Ada Mode - AI in Action for Industrial Decarbonisation

Ada Mode - AI in Action for Industrial Decarbonisation
Driving the adoption of AI technology across industry to increase efficiency, reduce waste and increase safety. - www.ada-mode.com
By Christopher Pilgrim and Anna Riley

Summary

At the June 2025 IDAIC meeting, Jack Lewis, co-founder of Ada Mode, presented an insightful case study exploring how AI and digital solutions are helping heavy industry decarbonise in practice. Focused on their recent work within the Solent Cluster, Lewis’s talk offered a clear example of how data-led optimisation can drive both emissions reductions and operational improvements in complex manufacturing environments.

Outputs

  • Ada Mode hosted tool developed to enable optimised production planning and process investment to drive down energy consumption
  • Revised production schedule realising a 6% reduction in energy demand, ~500Te CO2 per year and £190,000 saving

Background

Ada Mode specialises in developing AI and software for industrial operators, primarily in the clean energy and nuclear sectors. Their work includes supporting current UK nuclear plants and decommissioning operations. The focus of this case study is from  their work within the Solent Cluster’s Local Industrial Decarbonisation Plan (LIDP). The Solent Cluster, covering much of southern England’s industrial base, represents a significant source of industrial emissions – from oil refineries to chemical plants and maritime activities.

Project details

As part of the LIDP, Ada Mode worked directly with a major chemical manufacturer – a high energy consumer producing over 200 chemical products. Their goal: explore how AI and digital solutions could reduce energy demand across the site. Lewis outlined how Ada Mode tackled this by developing a bespoke AI-driven scheduling tool, delivered via a secure, cloud-hosted platform. This tool allowed the client to visualise energy consumption linked to production schedules and explore “what-if” scenarios for operational and investment decisions.

A key challenge was the complex, analogue nature of the site itself: decades-old plant equipment, mixed IT infrastructure, patchy data quality, and significant operational constraints. With no option to automate data flows, Ada Mode worked within these limitations - handling data manually and securely to develop their models.

Using regression-based machine learning models, Ada Mode linked historic production volumes, process energy consumption, and ambient conditions to predict gas and electricity demand across the site. From this, the tool could recommend optimised production sequences that met customer orders while reducing overall energy use – without requiring expensive capital upgrades.

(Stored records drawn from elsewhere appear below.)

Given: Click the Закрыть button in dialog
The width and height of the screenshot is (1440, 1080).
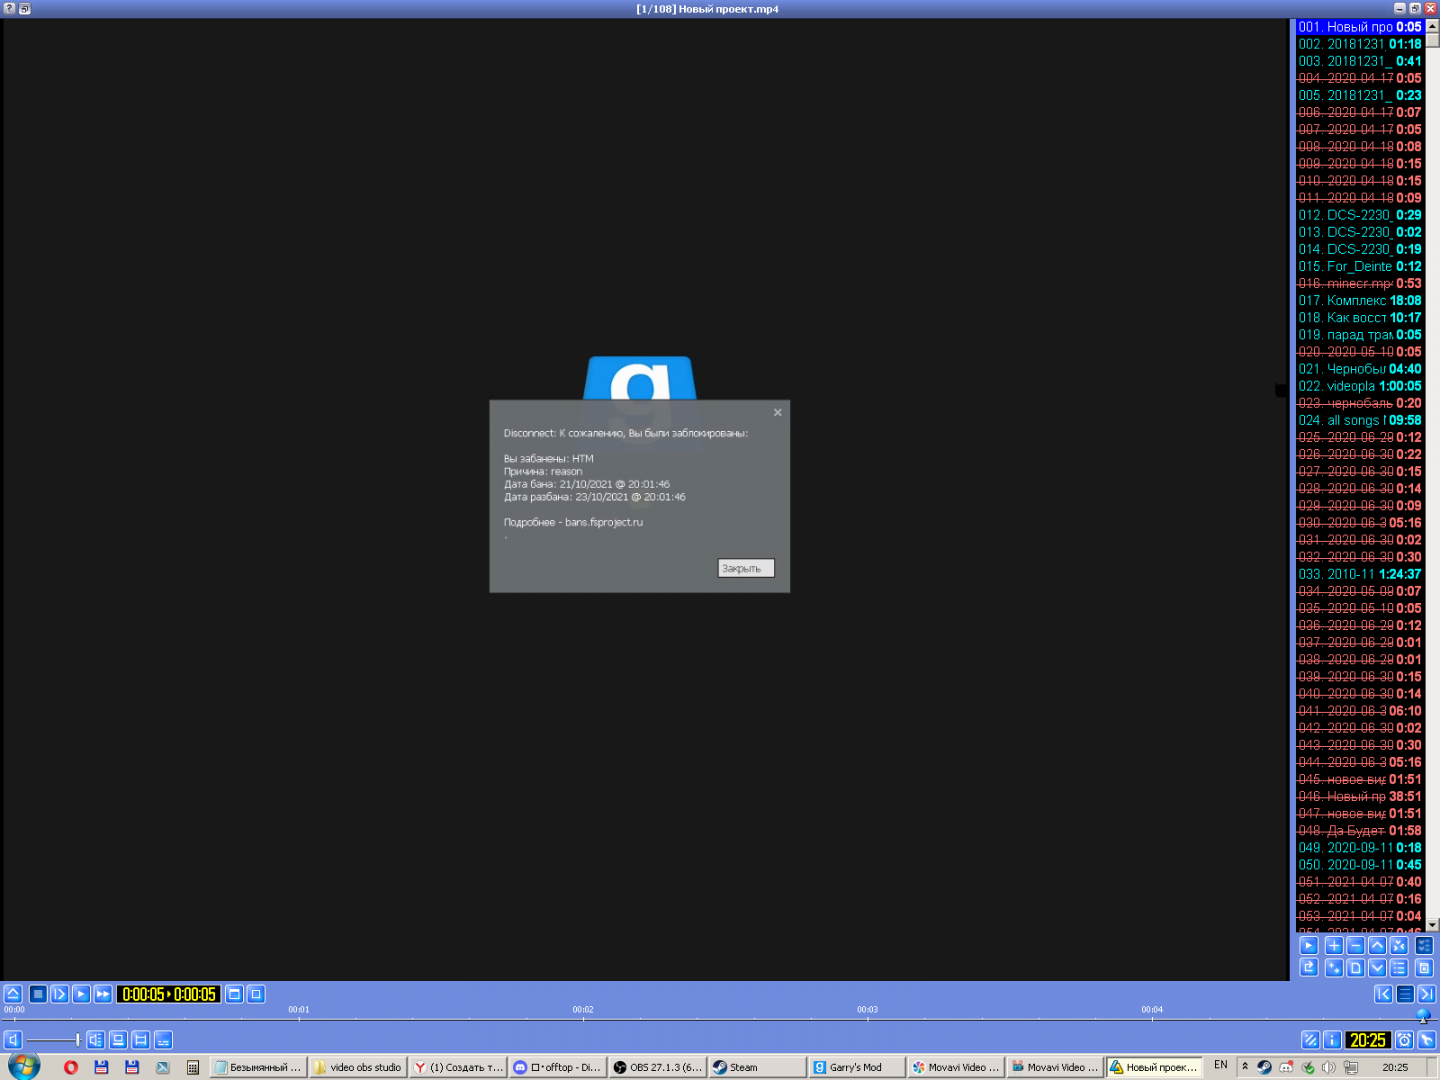Looking at the screenshot, I should coord(745,568).
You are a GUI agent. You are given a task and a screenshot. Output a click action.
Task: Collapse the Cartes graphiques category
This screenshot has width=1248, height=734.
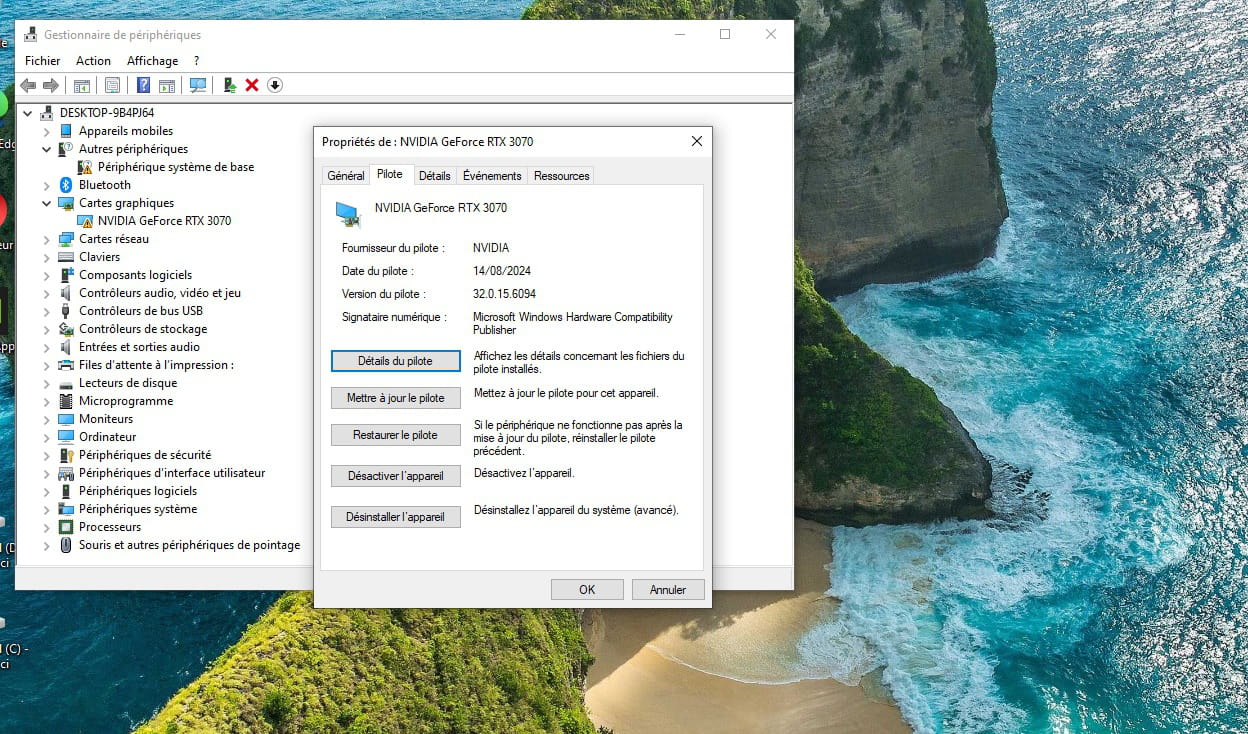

Critically, the tool also supported investment planning, highlighting where targeted upgrades (such as dual-fuel burners or expanded solar arrays) would yield the greatest efficiency gains. As Lewis emphasised, the AI itself was relatively straightforward – the complexity lay in the industrial context, data integration, and user needs. Ensuring accessibility for both engineers and finance teams shaped the tool’s final design.

Conclusion

Ada Mode’s contribution to the Solent Cluster’s decarbonisation roadmap stands as a practical demonstration of AI’s role in industrial transformation. Lewis’s reflections at IDAIC made clear that while AI is a powerful tool, success depends equally on understanding people, processes, and the operating realities of industry.

Their work offers a replicable model for other industrial clusters: blending pragmatic digital adoption with strategic decarbonisation planning – and underscoring the need to meet industry where it is, not where technologists assume it should be.